Per l’assistenza sanitaria, dal 1990, i parlamentari possono usufruire di una legge per cui è sufficiente che il partner dichiari di convivere “more uxorio” da almeno tre anni e la legge li equipara a sposi legittimi. (Regolamento di assistenza sanitaria integrativa dei Deputati, art. 2, lettera “d”).

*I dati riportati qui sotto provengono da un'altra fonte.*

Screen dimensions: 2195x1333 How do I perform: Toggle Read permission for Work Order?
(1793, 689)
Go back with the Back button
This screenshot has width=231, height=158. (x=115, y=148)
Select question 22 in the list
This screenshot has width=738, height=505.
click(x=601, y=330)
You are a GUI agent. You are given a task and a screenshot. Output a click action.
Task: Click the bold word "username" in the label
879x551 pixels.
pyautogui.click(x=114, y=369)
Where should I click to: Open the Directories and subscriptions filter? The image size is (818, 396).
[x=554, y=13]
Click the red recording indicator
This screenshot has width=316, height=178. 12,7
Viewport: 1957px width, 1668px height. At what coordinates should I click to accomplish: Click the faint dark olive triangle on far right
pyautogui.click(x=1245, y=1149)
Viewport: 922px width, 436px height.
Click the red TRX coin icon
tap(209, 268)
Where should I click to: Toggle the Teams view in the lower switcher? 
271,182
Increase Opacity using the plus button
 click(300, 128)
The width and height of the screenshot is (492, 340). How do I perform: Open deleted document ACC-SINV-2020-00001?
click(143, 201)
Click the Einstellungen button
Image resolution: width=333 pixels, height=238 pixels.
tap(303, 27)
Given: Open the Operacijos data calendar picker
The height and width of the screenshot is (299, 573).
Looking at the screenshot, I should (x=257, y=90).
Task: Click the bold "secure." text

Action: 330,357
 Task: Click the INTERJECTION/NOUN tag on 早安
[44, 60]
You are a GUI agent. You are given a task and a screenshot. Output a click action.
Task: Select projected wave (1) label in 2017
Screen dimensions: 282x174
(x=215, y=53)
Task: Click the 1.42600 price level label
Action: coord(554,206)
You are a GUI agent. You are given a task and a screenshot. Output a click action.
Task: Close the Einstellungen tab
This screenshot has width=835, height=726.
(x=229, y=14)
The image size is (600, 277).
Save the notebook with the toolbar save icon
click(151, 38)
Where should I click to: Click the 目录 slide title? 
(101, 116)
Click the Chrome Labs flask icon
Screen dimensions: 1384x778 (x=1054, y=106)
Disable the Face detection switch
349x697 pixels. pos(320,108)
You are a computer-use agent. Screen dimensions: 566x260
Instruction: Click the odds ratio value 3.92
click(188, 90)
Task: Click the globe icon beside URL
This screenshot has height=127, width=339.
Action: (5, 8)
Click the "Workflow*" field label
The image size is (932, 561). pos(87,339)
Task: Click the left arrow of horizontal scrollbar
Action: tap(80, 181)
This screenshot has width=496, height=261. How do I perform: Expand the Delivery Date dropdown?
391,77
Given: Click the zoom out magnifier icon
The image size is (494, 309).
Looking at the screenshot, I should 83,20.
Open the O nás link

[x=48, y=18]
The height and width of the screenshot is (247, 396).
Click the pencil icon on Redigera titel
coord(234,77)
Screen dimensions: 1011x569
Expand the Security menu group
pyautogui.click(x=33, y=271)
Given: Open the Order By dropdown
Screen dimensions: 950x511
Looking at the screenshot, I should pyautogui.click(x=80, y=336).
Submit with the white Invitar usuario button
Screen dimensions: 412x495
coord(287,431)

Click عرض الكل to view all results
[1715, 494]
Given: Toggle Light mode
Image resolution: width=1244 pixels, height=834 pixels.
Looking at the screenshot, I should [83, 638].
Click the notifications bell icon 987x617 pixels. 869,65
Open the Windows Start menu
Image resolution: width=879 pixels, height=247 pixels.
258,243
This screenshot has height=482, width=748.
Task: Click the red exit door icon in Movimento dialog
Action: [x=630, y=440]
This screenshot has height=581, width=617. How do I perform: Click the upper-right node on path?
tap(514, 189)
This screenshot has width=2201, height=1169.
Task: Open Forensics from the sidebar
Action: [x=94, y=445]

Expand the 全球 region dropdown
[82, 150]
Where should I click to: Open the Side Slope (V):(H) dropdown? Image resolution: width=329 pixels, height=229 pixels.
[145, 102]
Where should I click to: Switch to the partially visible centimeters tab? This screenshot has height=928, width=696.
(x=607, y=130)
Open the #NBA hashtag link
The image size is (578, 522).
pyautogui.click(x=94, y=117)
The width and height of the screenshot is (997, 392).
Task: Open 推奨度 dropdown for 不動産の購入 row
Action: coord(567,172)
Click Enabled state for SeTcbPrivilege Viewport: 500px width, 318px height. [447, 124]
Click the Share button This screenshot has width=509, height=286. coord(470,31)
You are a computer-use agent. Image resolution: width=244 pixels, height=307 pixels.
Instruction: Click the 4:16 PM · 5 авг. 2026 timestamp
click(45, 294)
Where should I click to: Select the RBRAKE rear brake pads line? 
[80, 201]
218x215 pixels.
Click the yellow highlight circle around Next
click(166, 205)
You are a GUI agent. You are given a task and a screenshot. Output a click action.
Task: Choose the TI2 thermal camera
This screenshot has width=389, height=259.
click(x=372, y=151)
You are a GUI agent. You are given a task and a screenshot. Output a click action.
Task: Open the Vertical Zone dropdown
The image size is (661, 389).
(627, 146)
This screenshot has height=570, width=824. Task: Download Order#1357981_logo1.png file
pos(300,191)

L’apertura del registro delle unioni a Napoli, voluto dal sindaco De Magistris risalente al luglio 2012 sancisce che tutte le coppie di fatto iscritte nel registro delle unioni civili avranno la possibilità di usufruire dei pieni diritti civili ed anche di partecipare ai bandi pubblici pubblicati dal comune di Napoli pertanto, chi si iscrive avrà gli stessi diritti e doveri di una coppia legata dal vincolo del matrimonio. Un primo passo importante per colmare il vuoto della legislazione nazionale in materia, come ha sottolineato il sindaco di Napoli. Non resta che attendere che il Parlamento legiferi.